Wednesday, June 23, 2010

It has occured to me that while responding to adult abuse and neglect falls within the domain of health care (at least in the province of BC), it is an uncomfortable fit at best. Situations of abuse and neglect are not acute or chronic medical conditions and therefore cannot be understood as such. Health care clinicians, for the most part, are driven in their assessment, understanding and actions of any given situation by an epistemological stance heavily influenced by a scientific, biomedical understanding of how things work - cause and effect, for example, and that for every problem there is a solution, and that the success of the fix is contingent on how the individual (body, mind, behaviour) responds to whatever solution is offered.
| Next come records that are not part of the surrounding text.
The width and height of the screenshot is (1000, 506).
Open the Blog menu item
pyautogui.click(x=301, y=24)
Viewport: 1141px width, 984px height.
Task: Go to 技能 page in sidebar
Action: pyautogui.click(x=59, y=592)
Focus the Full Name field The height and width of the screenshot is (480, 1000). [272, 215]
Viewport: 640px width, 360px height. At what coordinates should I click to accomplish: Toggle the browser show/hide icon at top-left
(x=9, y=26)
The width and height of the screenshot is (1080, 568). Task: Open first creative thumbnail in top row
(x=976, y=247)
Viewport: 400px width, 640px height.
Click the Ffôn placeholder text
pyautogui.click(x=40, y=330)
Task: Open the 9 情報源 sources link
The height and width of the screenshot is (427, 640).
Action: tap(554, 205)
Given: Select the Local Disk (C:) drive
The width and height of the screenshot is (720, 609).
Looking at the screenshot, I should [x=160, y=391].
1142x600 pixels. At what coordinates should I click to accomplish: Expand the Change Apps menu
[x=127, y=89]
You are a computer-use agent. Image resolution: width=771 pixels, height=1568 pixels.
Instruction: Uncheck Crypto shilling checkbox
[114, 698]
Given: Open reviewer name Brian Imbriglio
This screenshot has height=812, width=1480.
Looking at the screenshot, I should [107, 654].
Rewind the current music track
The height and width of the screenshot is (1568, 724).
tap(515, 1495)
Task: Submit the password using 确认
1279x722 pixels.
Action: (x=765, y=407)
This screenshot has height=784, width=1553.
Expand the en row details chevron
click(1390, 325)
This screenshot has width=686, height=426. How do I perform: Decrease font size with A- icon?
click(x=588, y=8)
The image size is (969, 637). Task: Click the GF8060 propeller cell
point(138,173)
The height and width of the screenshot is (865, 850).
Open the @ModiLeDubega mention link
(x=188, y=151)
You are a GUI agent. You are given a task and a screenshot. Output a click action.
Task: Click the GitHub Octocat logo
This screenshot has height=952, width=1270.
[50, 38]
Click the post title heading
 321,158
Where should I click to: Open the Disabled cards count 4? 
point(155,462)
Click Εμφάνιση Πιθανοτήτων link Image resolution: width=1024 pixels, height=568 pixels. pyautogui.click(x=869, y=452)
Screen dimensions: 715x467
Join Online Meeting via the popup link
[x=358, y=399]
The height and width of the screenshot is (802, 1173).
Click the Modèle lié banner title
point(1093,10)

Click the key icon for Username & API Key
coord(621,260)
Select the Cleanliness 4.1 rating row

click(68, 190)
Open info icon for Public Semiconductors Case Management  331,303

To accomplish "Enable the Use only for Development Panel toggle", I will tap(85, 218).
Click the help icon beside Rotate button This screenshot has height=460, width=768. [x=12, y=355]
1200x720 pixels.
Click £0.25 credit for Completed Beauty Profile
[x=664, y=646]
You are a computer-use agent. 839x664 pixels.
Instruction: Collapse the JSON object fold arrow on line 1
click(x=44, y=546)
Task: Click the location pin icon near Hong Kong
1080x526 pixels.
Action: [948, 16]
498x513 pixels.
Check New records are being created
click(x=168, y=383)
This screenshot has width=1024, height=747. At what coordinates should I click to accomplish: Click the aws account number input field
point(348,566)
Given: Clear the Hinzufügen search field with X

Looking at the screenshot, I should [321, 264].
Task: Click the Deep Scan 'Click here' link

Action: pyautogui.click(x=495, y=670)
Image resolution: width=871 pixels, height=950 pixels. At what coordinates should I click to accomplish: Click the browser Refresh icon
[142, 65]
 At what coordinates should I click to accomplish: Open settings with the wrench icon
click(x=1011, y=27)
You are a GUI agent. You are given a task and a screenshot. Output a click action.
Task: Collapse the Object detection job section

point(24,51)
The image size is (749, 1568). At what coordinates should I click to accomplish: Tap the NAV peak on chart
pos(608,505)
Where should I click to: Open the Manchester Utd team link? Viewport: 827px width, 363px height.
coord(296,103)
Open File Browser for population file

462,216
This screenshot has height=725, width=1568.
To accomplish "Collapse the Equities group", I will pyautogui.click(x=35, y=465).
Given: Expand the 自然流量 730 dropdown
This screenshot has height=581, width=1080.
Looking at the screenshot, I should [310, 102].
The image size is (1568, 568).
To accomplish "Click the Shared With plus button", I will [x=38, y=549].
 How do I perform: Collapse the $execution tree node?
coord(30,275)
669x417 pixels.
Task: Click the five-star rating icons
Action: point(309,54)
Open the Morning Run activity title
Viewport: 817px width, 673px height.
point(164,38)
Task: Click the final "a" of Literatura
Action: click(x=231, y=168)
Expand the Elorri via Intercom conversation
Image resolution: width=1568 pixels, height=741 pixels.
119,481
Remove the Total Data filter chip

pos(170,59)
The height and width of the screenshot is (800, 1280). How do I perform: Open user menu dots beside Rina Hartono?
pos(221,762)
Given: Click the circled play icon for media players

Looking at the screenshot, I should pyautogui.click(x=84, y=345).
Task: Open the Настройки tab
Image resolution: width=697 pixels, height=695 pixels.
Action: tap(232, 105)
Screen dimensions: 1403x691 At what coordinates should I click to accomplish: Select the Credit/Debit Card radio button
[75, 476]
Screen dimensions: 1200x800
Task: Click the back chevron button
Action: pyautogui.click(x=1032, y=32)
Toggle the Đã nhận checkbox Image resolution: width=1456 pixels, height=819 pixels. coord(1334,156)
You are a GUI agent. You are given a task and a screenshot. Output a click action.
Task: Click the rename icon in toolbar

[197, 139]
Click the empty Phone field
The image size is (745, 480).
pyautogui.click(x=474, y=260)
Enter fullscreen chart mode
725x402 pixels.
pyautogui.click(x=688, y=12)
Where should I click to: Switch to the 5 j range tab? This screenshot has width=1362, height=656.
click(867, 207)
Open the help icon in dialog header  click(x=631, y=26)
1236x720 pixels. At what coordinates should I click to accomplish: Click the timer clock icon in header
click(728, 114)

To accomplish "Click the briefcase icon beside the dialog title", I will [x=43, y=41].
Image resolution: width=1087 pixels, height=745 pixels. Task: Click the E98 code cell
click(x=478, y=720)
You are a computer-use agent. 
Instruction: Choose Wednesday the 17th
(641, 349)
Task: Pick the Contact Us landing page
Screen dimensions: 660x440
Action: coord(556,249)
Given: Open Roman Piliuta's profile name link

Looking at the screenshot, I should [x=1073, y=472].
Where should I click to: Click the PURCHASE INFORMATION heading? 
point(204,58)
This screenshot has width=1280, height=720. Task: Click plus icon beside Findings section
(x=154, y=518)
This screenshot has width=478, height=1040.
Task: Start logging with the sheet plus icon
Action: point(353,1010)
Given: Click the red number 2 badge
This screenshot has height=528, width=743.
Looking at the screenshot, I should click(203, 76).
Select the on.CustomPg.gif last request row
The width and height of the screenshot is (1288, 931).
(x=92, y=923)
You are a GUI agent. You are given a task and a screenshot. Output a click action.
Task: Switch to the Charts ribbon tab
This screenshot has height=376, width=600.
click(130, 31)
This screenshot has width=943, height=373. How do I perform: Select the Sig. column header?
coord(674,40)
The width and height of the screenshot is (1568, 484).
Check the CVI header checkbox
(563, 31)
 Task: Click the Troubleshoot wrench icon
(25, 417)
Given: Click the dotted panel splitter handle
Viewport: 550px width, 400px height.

To be fair, abuse and neglect cases are prioritized and responded to swiftly like other crisis situations. This is where perhaps the fit between these issues and the health care system works. If an adult needs immediate safety, shelter and attention for medical conditions that threaten their health then the system is relatively well resourced to provide for these short-term, medically focused, interventions. But it is in the crafting of long-term, effective, appropriate solutions to these complex situations that challenge and expose the shortcomings of the health care system. Responding to situations of abuse and neglect extend well beyond the expertise of medicine; they are lived experiences born from multiple and intersecting social, cultural and historical factors - only some of which are manifested in the body and mind. Responding to these situations requires a different lens, a different language, a different orientation - a paradigm shift that allows and values an exploration of the whole: person, context, environment and the interpersonal relationships in and from which vulnerability, risk, abuse and neglect emerge.